**Directions for this task:**
According to the concert text, who fronts the opening band Beasto Blanco?

**Text block:**
□ □ □ □ □

Their reviews gave their opinion, but also the set list, the attendance, what the audience reaction was. I don't know that the Argus does that anymore. I know the Rapid City Journal doesn't. If I can't make a concert, I like to know stuff like that. Was it worth the money? I wish they'd bring those back.

I'm not good at reviews, even books. Though I have an opinion on what I like, I have a hard time verbalizing why I liked something.

Still, I wanted to tell you about the Halestorm concert wifey and I went to Tuesday night at the Civic Center in Rapid City.

The opening band was Beasto Blanco. It's fronted by Chuck Garric and Calico Cooper. He is the longtime bass player for Alice Cooper and she is the daughter of Mr. Cooper. They were what you'd expect from anyone with the Cooper pedigree. Head banging and theatrics, like when Calico pulled the arm off a mannequin (which was on stage for some reason) and proceeded to twirl it around and do sexually suggestive things with it.

□ □ □ □ □

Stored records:
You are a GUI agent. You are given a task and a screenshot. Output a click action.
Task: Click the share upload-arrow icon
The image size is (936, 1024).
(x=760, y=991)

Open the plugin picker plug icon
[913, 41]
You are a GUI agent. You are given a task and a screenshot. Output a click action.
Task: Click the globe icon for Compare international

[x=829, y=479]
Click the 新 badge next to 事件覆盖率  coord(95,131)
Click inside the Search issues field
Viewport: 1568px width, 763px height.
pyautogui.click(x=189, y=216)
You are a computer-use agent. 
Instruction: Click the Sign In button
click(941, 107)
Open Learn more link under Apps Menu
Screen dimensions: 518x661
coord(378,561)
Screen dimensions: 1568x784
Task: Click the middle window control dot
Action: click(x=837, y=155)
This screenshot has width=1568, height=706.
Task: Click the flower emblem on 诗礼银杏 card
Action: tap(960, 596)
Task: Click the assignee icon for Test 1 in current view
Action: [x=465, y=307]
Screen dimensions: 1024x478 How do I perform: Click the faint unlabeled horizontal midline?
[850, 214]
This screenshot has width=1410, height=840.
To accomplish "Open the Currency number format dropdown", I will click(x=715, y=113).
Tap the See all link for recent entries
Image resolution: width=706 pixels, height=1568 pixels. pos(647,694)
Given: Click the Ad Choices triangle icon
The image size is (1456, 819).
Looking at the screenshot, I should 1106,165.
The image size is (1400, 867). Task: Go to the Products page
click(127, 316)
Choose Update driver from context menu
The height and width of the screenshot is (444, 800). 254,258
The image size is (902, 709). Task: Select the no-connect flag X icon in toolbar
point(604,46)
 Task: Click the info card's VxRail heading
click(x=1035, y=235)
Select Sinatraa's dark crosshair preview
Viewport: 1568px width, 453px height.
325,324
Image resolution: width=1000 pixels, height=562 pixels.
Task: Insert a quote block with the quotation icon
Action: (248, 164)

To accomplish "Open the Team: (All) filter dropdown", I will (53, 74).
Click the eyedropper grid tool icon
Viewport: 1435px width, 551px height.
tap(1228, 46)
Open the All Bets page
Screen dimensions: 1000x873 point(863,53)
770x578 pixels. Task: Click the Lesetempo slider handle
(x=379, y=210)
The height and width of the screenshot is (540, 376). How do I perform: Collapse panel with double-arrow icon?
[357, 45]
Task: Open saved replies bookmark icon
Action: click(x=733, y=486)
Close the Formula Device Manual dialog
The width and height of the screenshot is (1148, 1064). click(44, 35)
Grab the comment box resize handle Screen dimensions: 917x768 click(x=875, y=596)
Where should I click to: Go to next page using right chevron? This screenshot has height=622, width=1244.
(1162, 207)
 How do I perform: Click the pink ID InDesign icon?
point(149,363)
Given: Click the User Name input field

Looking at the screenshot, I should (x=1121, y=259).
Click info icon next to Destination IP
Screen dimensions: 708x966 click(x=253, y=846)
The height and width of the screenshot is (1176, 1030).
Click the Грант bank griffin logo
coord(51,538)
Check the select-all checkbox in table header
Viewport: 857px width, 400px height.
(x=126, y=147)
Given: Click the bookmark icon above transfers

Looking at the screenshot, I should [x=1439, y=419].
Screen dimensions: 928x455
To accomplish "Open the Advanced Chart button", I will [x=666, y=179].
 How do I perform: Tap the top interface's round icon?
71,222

□ □ □ □ □

**Solution:**
Chuck Garric and Calico Cooper.